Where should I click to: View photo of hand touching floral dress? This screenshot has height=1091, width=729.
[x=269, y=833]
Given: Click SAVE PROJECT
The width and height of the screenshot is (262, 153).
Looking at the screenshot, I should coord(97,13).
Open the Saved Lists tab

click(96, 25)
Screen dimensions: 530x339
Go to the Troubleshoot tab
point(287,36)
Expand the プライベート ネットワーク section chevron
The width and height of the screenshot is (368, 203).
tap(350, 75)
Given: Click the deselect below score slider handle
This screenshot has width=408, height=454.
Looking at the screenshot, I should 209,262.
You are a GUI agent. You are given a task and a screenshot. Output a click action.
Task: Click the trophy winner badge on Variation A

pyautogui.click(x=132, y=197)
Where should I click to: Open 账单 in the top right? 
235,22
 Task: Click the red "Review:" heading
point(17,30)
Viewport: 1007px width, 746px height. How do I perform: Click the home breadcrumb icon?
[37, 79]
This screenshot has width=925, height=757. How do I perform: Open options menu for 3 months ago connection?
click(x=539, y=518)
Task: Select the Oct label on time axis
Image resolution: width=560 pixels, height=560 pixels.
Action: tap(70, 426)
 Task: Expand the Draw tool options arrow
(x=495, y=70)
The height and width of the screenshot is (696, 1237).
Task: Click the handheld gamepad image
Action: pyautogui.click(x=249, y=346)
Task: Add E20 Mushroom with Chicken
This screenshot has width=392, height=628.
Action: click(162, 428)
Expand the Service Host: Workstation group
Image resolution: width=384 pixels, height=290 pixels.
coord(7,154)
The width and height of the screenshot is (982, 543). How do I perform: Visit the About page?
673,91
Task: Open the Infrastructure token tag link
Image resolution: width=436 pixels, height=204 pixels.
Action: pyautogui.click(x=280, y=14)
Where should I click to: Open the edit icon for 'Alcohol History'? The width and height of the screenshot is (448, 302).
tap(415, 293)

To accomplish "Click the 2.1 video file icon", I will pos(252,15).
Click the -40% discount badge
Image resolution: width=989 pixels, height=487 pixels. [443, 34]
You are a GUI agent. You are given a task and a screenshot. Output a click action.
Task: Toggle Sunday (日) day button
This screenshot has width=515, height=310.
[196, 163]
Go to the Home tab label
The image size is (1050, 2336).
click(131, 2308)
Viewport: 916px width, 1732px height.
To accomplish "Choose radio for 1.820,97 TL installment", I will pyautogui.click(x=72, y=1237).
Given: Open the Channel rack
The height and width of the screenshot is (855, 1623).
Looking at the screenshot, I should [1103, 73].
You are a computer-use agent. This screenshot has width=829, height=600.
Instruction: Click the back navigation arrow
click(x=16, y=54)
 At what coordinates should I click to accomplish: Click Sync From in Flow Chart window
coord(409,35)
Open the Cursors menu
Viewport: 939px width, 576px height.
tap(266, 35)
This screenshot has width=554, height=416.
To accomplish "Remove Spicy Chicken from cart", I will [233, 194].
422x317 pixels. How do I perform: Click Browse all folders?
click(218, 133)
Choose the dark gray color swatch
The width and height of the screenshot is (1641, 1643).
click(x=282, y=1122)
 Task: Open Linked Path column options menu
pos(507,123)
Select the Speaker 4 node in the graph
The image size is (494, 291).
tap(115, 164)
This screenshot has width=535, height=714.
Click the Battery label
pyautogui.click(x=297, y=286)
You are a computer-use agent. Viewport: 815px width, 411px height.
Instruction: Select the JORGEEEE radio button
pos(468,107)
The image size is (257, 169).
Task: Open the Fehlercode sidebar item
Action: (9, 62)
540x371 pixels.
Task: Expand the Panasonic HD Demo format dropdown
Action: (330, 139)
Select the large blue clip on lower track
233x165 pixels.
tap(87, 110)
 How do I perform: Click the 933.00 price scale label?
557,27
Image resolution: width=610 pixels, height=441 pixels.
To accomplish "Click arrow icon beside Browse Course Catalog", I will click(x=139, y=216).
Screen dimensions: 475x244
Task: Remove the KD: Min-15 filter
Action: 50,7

Goal of the exercise
Starting at the line that contains "This screenshot has width=535, height=714.", return every line through the last one above, exactly as written.

Task result
This screenshot has width=535, height=714.
Click the Battery label
pyautogui.click(x=297, y=286)
You are a computer-use agent. Viewport: 815px width, 411px height.
Instruction: Select the JORGEEEE radio button
pos(468,107)
The image size is (257, 169).
Task: Open the Fehlercode sidebar item
Action: (9, 62)
540x371 pixels.
Task: Expand the Panasonic HD Demo format dropdown
Action: (330, 139)
Select the large blue clip on lower track
233x165 pixels.
tap(87, 110)
 How do I perform: Click the 933.00 price scale label?
557,27
Image resolution: width=610 pixels, height=441 pixels.
To accomplish "Click arrow icon beside Browse Course Catalog", I will click(x=139, y=216).
Screen dimensions: 475x244
Task: Remove the KD: Min-15 filter
Action: 50,7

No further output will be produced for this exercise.